Puno is an enchanting city that overlooks Lake Titicaca and will surely be a highlight of your trip to Peru. There’s plenty to see and do from the Uros Floating Islands to the ancient Sillustani Cemetery. Puno is also called The Folkloric Capital of Peru. The popular Festival “Virgen de la Candelaria” takes place in Puno every year in February and attracts many visitors from all over the world as well as travelers in Peru and Bolivia.
As the gateway to the highest navigable lake in the world, Puno receives quite a lot of tourism as people head off on their small boats to explore the hidden island gems that float on this gigantic stretch of water but more recently Puno has made the international news for their particularly strong stance against the current Peruvian president and the political situation has been somewhat unpredictable, as it has in other regions of Peru. Read on for more in-depth information about the city of Puno and Lake Titicaca and what that means for travelers to Peru at this time.

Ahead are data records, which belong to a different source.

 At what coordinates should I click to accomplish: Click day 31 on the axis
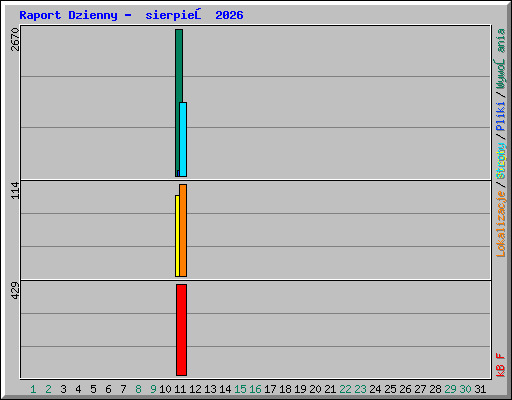pyautogui.click(x=480, y=389)
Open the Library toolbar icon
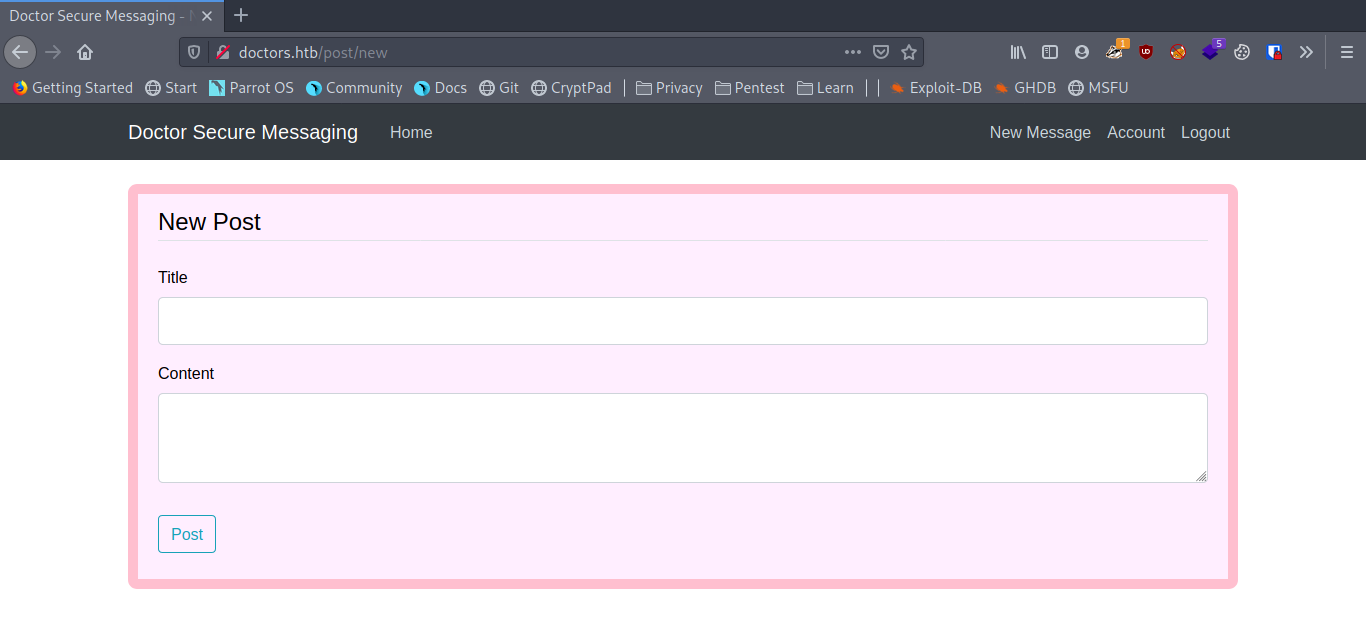Viewport: 1366px width, 617px height. (1018, 52)
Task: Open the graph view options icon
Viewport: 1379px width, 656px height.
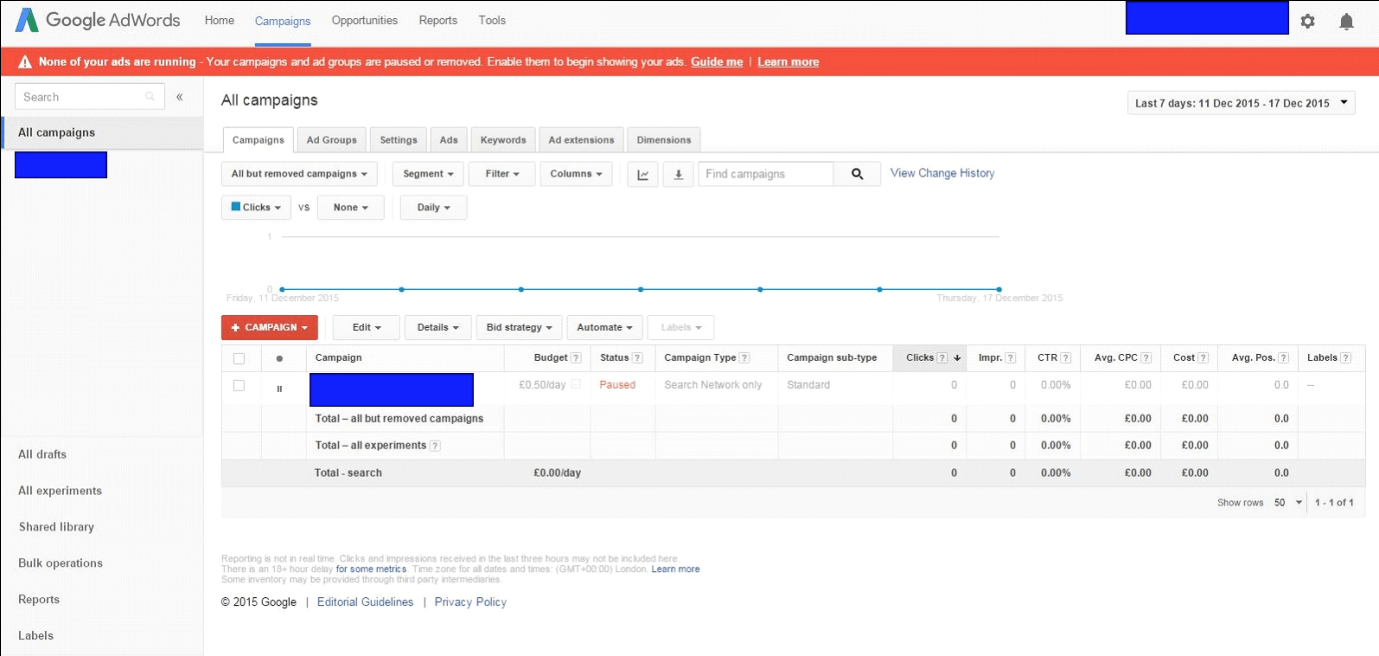Action: tap(642, 173)
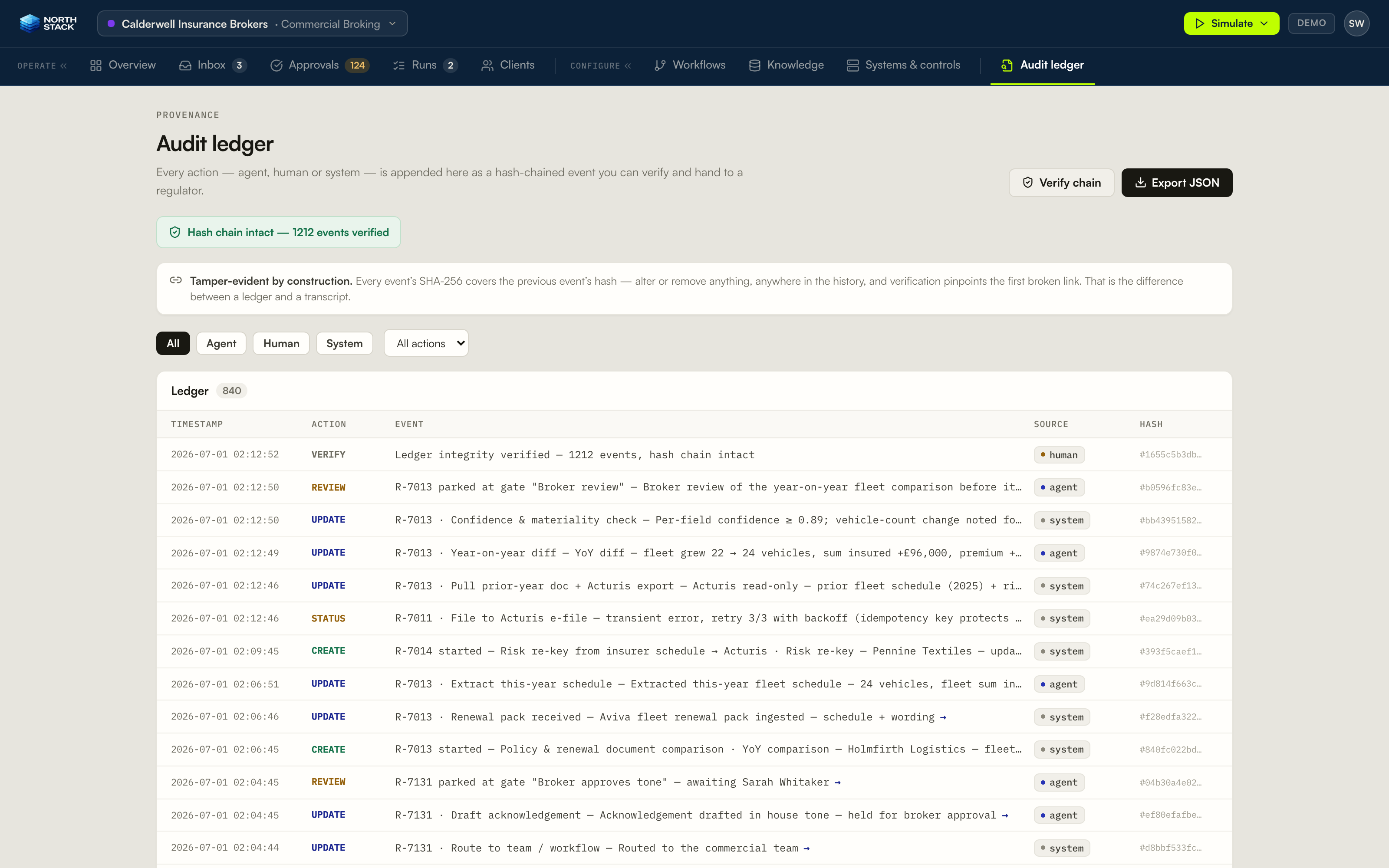Switch to the Runs tab
Image resolution: width=1389 pixels, height=868 pixels.
click(425, 66)
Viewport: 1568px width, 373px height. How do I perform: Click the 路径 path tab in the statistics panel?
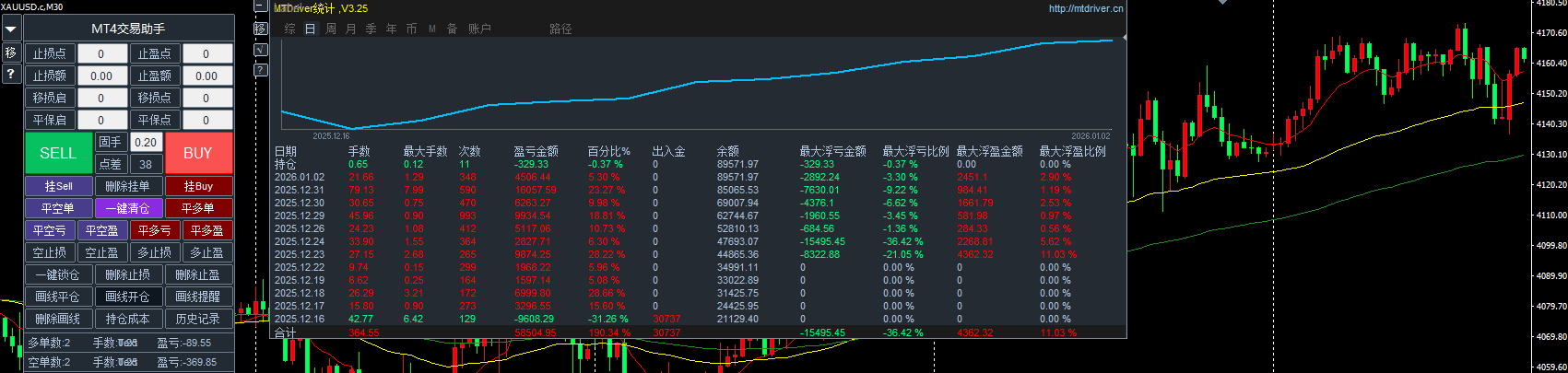click(x=560, y=29)
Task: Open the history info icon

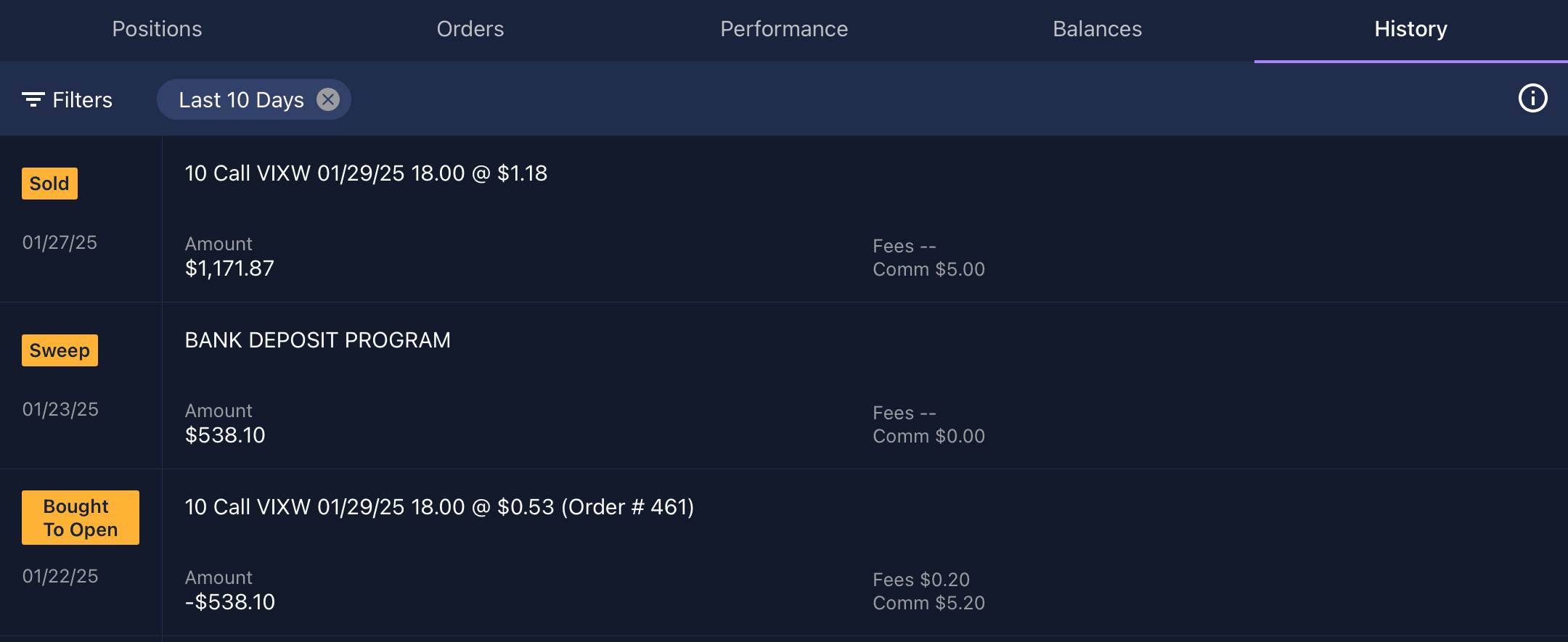Action: 1532,99
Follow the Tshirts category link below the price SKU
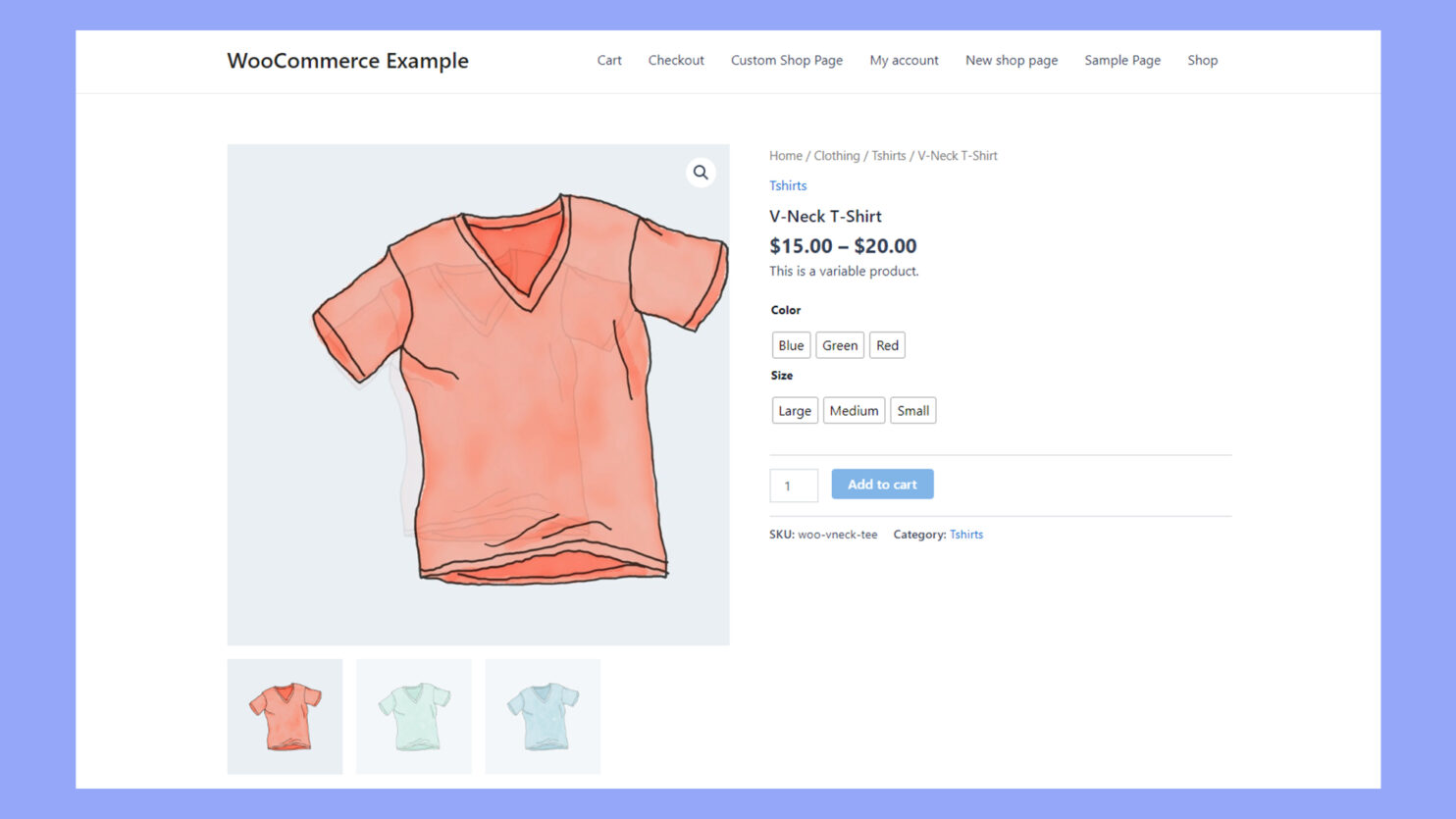1456x819 pixels. (x=965, y=534)
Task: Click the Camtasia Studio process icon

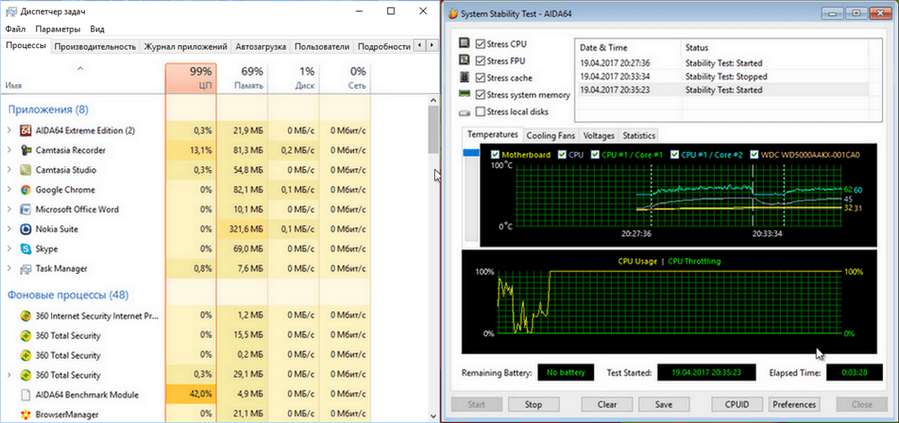Action: (x=25, y=170)
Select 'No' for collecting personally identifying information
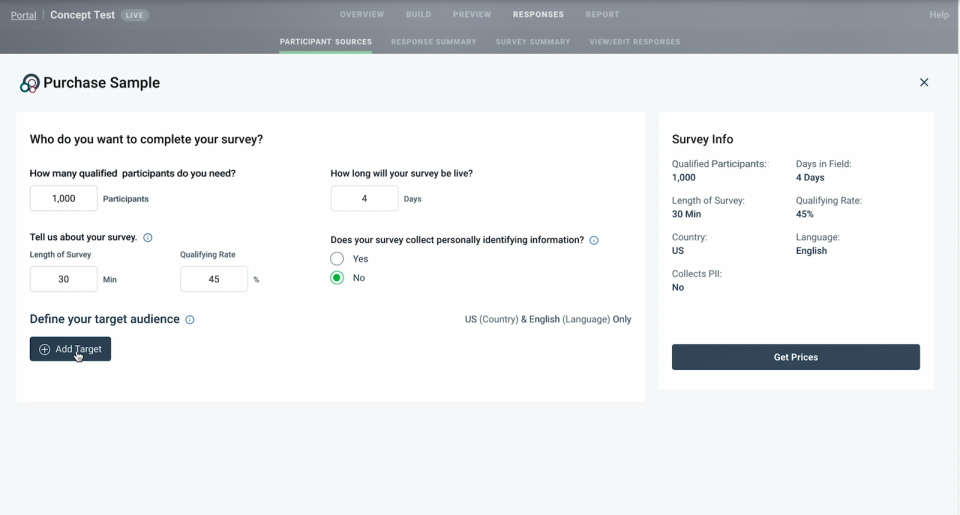The image size is (960, 515). coord(338,278)
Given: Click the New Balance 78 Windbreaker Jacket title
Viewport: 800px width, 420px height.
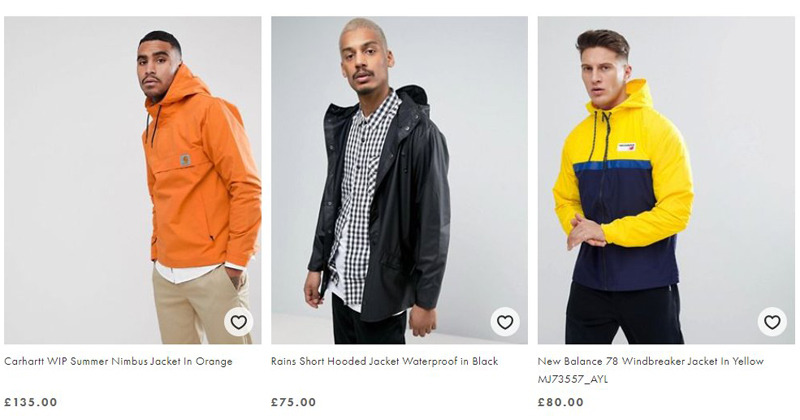Looking at the screenshot, I should (x=652, y=361).
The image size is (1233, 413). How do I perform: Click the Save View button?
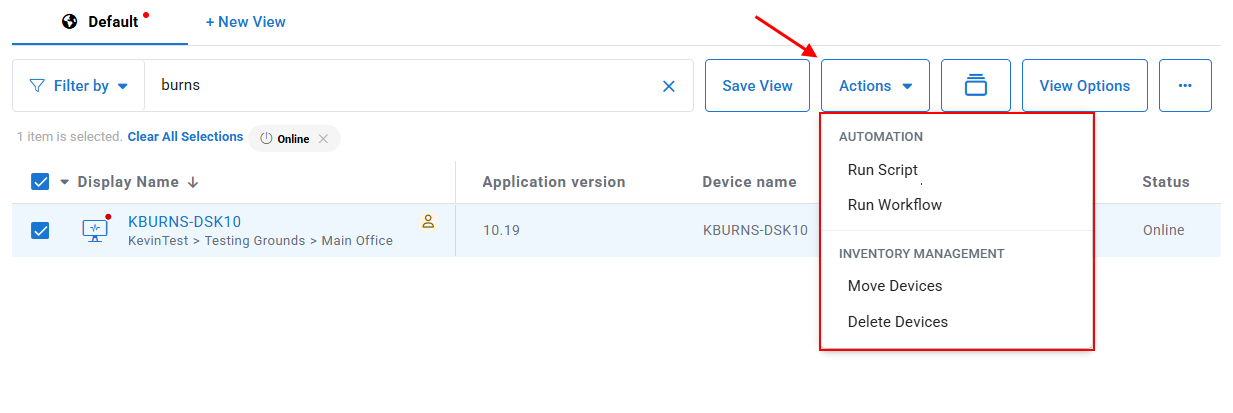[757, 86]
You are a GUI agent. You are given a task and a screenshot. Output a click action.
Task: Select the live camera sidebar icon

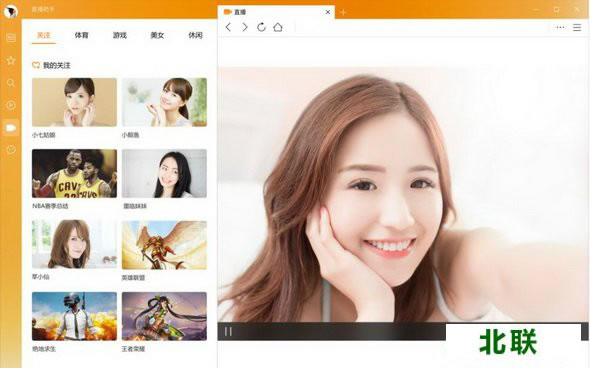click(11, 128)
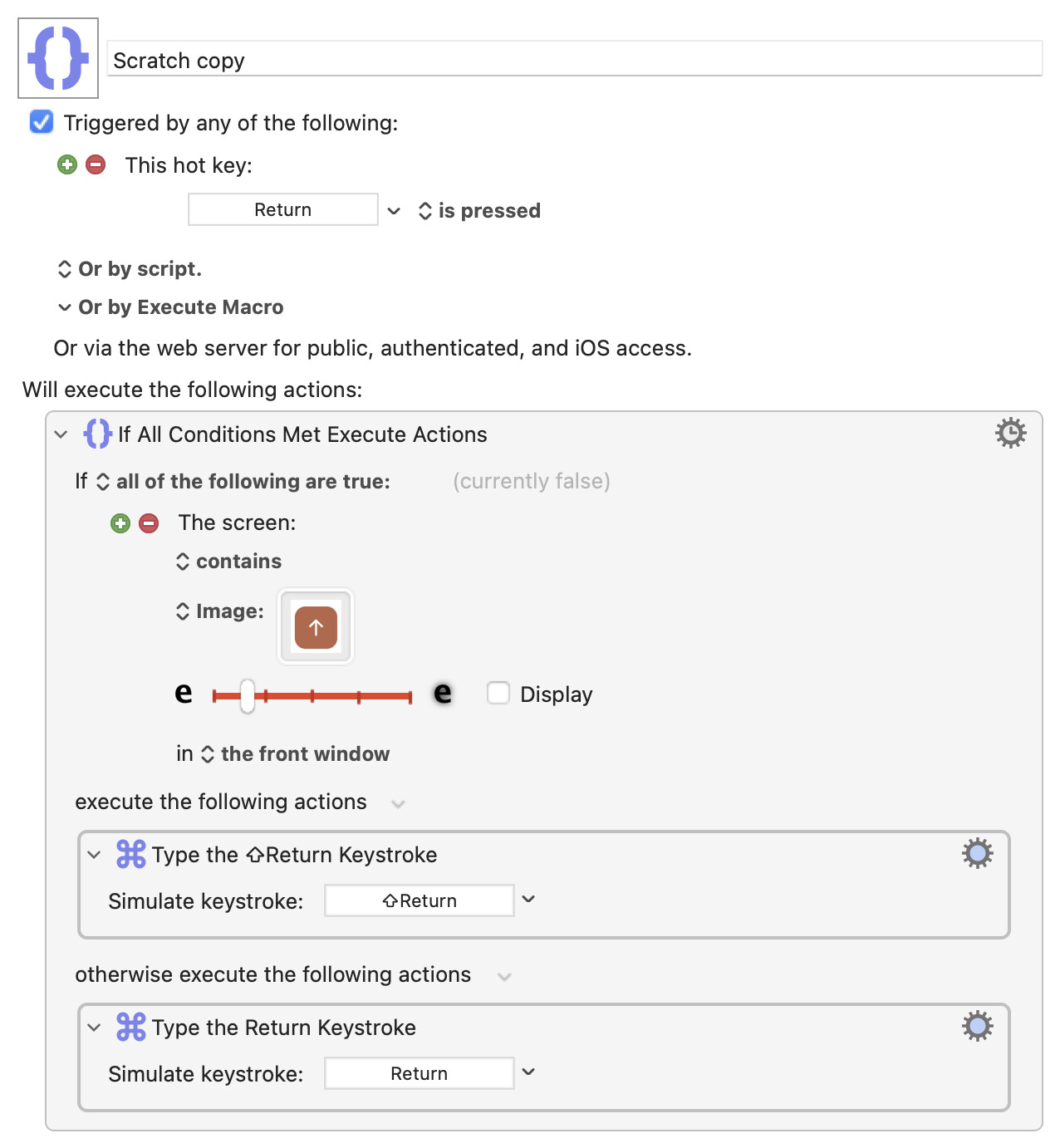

Peru first announced a month-long, nationwide state of emergency in mid-December, shortly after demonstrations broke out over the ousting of former leftist President Pedro Castillo, who had attempted to dissolve Congress illegally, resulting in his arrest after this attempted political coup d etat.
More than 40 people have died in violent clashes between protesters and security forces since early December. The extended emergency measures signed by President Dina Boluarte, grant police special powers and limit freedoms including the right to protest apply to Lima and the southern regions of Puno and Cusco. In Puno, where nearly half of the victims have died, the restrictions included a 10-day curfew.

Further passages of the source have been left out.